> _WHAT THIS TASK INVOLVES_:
Give the data again exactly, from its opening line through the line in which "You are a computer-use agent. This" appears.
#####
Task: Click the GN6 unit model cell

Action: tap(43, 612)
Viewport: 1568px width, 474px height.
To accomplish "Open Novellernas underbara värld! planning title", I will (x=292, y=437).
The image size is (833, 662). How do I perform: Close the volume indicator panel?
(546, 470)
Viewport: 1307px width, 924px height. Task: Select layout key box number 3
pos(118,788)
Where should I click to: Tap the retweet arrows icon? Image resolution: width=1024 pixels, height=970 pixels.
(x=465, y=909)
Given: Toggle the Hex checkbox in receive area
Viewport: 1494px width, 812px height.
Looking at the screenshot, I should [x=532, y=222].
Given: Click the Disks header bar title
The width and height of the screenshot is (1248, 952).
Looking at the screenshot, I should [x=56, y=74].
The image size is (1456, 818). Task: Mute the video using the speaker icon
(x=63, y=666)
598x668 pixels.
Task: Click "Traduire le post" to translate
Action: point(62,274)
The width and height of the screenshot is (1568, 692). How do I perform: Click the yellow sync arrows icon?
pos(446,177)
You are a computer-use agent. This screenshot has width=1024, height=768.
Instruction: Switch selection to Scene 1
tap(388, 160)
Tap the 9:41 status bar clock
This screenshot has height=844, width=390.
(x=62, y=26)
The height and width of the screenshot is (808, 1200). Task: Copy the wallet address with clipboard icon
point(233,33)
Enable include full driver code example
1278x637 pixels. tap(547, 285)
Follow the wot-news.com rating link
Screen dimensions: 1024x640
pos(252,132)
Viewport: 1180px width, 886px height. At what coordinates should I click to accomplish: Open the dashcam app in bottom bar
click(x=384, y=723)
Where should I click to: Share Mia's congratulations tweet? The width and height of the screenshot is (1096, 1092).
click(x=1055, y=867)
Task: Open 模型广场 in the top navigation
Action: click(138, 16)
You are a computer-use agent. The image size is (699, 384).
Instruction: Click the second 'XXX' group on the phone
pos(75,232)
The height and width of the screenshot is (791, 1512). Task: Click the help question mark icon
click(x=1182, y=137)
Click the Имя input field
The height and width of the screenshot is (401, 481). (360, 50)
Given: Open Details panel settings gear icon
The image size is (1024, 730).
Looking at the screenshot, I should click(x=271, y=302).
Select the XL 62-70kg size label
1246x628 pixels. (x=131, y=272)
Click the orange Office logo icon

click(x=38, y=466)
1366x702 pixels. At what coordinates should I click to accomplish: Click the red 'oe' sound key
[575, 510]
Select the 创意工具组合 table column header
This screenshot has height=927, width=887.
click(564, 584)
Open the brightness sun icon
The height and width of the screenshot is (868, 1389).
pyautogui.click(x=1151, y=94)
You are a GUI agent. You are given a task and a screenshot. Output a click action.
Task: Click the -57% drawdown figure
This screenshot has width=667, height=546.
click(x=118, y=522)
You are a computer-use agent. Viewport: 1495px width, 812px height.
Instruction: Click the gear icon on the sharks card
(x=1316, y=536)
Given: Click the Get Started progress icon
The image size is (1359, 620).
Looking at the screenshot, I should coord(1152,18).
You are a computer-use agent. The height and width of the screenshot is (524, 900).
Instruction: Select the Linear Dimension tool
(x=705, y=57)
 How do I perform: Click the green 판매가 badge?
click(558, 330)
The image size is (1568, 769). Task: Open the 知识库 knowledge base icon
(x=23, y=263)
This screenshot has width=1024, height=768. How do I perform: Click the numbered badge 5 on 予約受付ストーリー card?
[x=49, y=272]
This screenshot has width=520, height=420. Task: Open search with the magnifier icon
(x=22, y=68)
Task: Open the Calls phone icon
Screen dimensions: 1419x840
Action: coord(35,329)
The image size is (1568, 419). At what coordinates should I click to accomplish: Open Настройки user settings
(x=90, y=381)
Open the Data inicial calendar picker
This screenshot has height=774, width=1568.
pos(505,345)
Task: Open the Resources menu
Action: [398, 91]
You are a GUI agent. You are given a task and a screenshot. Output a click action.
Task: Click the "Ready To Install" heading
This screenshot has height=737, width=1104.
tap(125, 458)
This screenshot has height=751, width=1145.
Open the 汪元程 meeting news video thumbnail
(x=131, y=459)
#####
> _RESULT_:
Task: Click the GN6 unit model cell

Action: tap(43, 612)
Viewport: 1568px width, 474px height.
To accomplish "Open Novellernas underbara värld! planning title", I will (x=292, y=437).
The image size is (833, 662). How do I perform: Close the volume indicator panel?
(546, 470)
Viewport: 1307px width, 924px height. Task: Select layout key box number 3
pos(118,788)
Where should I click to: Tap the retweet arrows icon? Image resolution: width=1024 pixels, height=970 pixels.
(x=465, y=909)
Given: Toggle the Hex checkbox in receive area
Viewport: 1494px width, 812px height.
Looking at the screenshot, I should [x=532, y=222].
Given: Click the Disks header bar title
The width and height of the screenshot is (1248, 952).
Looking at the screenshot, I should [x=56, y=74].
The image size is (1456, 818). Task: Mute the video using the speaker icon
(x=63, y=666)
598x668 pixels.
Task: Click "Traduire le post" to translate
Action: point(62,274)
The width and height of the screenshot is (1568, 692). How do I perform: Click the yellow sync arrows icon?
pos(446,177)
You are a computer-use agent. This screenshot has width=1024, height=768.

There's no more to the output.